Spectral properties of acridine orange (AO) alone or in complexes with natural and synthetic nucleic acids of various base composition have been studied in aqueous solutions by absorption and fluorescence spectroscopy. The dimerization constant and absorption spectra of the dye in monomelic and dimeric form were established; dimerization of AO resulted in quenching of its fluorescence. Complexes of the dye with synthetic nucleic acids differed in the degree of enhancement of fluorescence quantum yield, varying between 1.42 to 2.38 fold as compared to AO monomer; these differences, however, were not base-dependent. Affinity of the dye to natural and synthetic polymers was studied and analyzed using McGhee-von Hippel model of polymer-ligand interactions. Because the sterical requirement for intercalative binding assumes interaction of dye monomer, the correction for AO dimerization was made in all calculations.

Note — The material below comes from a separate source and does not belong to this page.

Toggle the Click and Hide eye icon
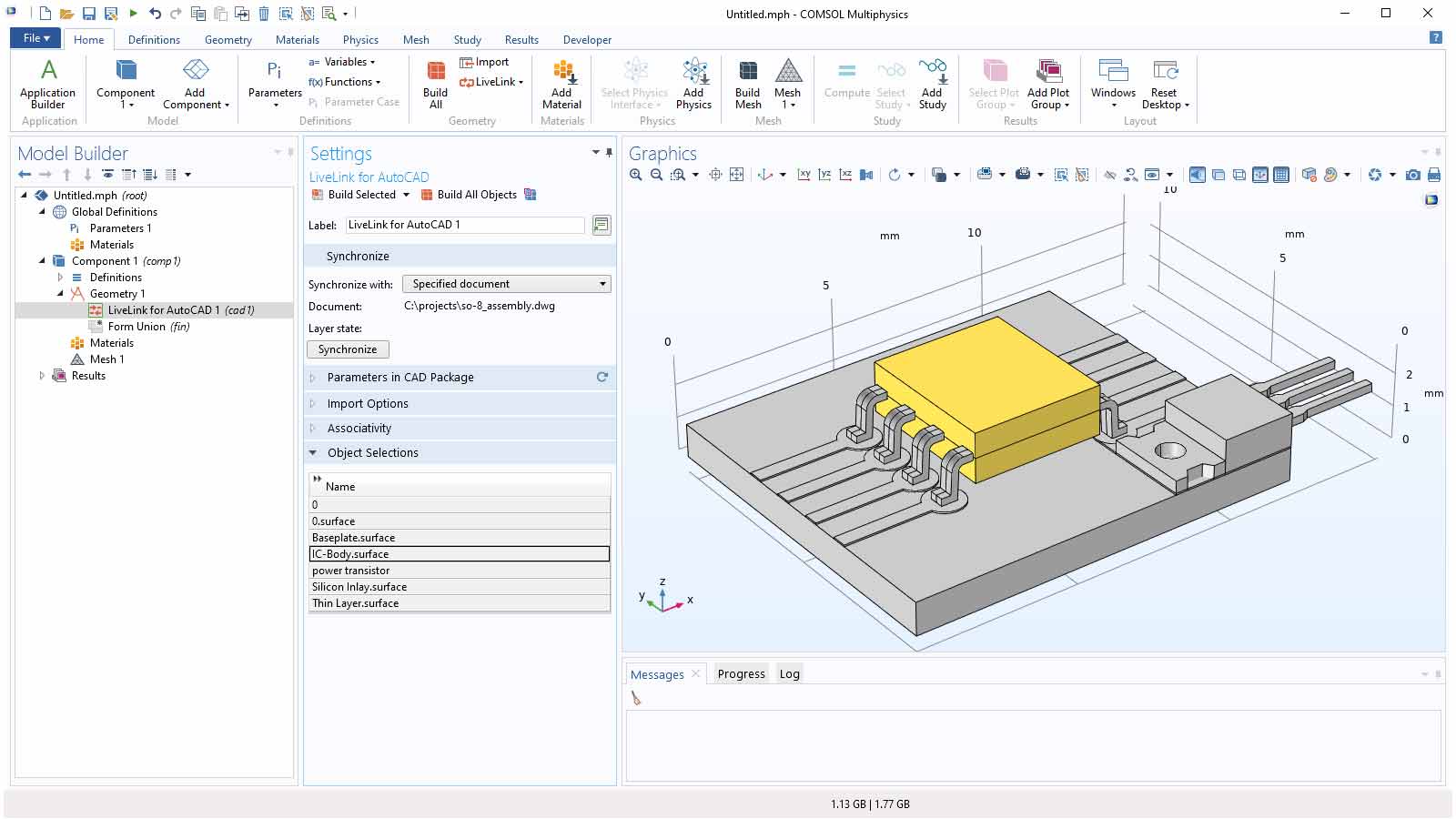Image resolution: width=1456 pixels, height=819 pixels. [x=1109, y=175]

All studied DNAs (natural and synthetic ones, the latter being homopolymer pairs or alternating copolymers of AT or G,C or I,C base composition) had similar intrinsic association constants (K₁ = 5 × 10⁴—1 × 10⁵, M⁻¹) and binding site size (n = 2.0–2.4b.p.). The exception was poly(dA) · poly(dT), having K₁ = 1.2 × 10⁴ and n = 19.3 b.p. The results of K, measurement for calf thymus DNA and AO in different sodium ion concentration were in good agreement with predictions of the counterion condensation theory. The intercalation of AO into DNA is discussed in view of recent theoretical models of DNA—ligand interactions.